Stephen Thein: “I’m stuck in an expensive, time-consuming and ongoing licensing process.”
San Diego’s plans to promote affordable housing include plenty of grandmothers. For this purpose the city was revision of the rules, recently, dropping all parking requirements for grandmothers and allowing property owners to build additional housing if they are you agree to rent restrictions at least one of them.
Prior to the changes, applicants faced more difficulties and higher permit costs, which did nothing to stimulate the construction of such affordable housing.
But for a Point Loma homeowner, it wasn’t smooth or fast. Six months later, his project is still awaiting review. Stephen Thein just wanted to join two existing legal units to create a larger one. Eventually, he would have a 1,000-square-foot apartment on Qualtrough Street in the La Playa area.
But the end is nowhere to be seen.
“I was mired in an expensive, time-consuming and ongoing licensing process,” says Thein.
Forget the free, pre-approved city grandma flat plans. Thane’s plans were both simpler and more complex.
He didn’t start from scratch, adding bathrooms and bedrooms or relocating utilities. Instead, he paid thousands of dollars in fees and plans, he says, “for simply adding 300 square feet to two existing, permitted structures – to make them one.”
There is nothing about the property to explain the detention, he said. “I have a large batch that is less than 50 percent covered with all the structures, none in the zones of failure or over one story.”
Thein began work in March without permission, “thinking it was so minimal that I could go on.” Side by side is a guest villa built in the 1930s and a small games room with a bed and bathroom that sit behind his house. His filling project will move the kitchen from the guest house into the space between the structures.

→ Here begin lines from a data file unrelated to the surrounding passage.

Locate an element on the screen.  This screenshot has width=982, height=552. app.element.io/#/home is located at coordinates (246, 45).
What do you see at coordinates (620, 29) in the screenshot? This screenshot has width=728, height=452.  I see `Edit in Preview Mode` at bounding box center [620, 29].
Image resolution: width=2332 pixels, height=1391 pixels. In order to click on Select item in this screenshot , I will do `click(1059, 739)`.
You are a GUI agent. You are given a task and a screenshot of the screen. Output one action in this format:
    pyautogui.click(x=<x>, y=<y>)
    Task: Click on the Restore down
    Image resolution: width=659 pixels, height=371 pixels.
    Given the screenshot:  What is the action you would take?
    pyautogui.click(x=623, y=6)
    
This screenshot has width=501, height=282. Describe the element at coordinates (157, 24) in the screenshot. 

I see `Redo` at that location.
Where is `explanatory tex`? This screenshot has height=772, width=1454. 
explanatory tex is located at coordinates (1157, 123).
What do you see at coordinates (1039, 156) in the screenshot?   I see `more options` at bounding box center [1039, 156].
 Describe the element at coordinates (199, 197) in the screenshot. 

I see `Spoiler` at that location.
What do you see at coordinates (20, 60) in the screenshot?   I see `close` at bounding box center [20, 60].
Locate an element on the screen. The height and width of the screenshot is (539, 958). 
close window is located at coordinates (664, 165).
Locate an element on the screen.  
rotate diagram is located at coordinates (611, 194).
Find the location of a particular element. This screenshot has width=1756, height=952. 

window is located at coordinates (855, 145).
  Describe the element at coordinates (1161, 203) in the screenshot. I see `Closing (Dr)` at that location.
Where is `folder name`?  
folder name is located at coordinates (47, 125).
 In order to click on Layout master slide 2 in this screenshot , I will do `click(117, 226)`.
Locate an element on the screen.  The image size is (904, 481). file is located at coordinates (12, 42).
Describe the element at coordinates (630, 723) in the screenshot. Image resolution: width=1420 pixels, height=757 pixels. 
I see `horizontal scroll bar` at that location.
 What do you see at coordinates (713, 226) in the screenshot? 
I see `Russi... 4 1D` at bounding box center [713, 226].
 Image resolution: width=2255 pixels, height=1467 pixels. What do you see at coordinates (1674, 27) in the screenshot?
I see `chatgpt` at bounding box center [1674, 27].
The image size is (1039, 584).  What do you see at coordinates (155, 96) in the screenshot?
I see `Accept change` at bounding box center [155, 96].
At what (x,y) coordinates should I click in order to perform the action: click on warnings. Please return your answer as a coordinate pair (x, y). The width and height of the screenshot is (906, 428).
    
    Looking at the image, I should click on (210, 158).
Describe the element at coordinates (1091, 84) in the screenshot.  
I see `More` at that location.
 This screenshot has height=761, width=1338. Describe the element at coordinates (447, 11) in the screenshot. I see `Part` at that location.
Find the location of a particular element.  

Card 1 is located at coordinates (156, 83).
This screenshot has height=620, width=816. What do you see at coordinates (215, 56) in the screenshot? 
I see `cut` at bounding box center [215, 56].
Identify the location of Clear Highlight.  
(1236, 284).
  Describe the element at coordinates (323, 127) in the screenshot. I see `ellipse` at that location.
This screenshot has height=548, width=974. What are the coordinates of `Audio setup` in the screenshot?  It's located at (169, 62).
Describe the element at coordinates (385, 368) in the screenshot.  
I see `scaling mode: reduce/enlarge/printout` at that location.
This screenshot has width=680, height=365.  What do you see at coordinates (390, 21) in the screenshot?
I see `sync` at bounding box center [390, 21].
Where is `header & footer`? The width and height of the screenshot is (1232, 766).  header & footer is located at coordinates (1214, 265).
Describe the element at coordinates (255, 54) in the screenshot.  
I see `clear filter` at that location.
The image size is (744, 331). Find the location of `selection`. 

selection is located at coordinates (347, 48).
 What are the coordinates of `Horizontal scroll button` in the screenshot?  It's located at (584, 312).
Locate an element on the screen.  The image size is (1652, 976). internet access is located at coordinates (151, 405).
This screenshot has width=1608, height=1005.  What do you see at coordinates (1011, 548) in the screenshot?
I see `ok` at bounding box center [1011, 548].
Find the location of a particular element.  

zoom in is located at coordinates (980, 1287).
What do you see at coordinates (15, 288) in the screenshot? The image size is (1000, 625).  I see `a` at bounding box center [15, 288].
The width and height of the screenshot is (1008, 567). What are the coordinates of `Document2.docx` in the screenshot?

As simple as the plan is, the city requires homeowners to obtain a building permit to ensure the new house meets zoning, construction, health and safety codes.
In May, Travis Espinosa, a city code enforcer, made the addition, set its size at 195 square meters, and added several sites to the plan. Thein received a violation for converting the recreation room and guests into a single residential unit without permits and for expanding part of an existing deck.
Although he applied for a building permit and received a project tracking system number, he has not heard anything since then and blames the delays for being “put back”. Along the way, the city building department moved out of new neighborhoods that were found to be contaminated with asbestos, initiated a new online permitting process, and was closed due to Covid infection, he says.
According to the city, there is a case for implementation of the building code without a permit. Thein submitted documents on July 3, which were reviewed on July 13, but then the city requested more documents and they were not received, said Gary Gayler, assistant director of development services.
“An accompanying unit in the coastal zone requires a coastal development permit.”
The fact that a coastal solution must now be sought is Thane’s greatest fear – “a very expensive, long and difficult process”. He does not question the need for a building permit, but says the guest house was built legally many years before the city established a coastal permit process.
In recent days, he has sent photos of the city from the historical archives in Balboa Park, which show that the guest house existed before 1936, and the city is reviewing them. Again.
In 1997, when he renovated the main house, the city refused to give final permission for use unless it removed the kitchen and other residential facilities from the guest house. But Thane was able to find the house on the early fire cards and the appraiser’s notes and cards, and the city declared the guest house, kitchen, bathroom, and everything else for grandchildren.
“Now, it seems, I have to prove again that it has always been here, as a full-fledged, independent second structure.”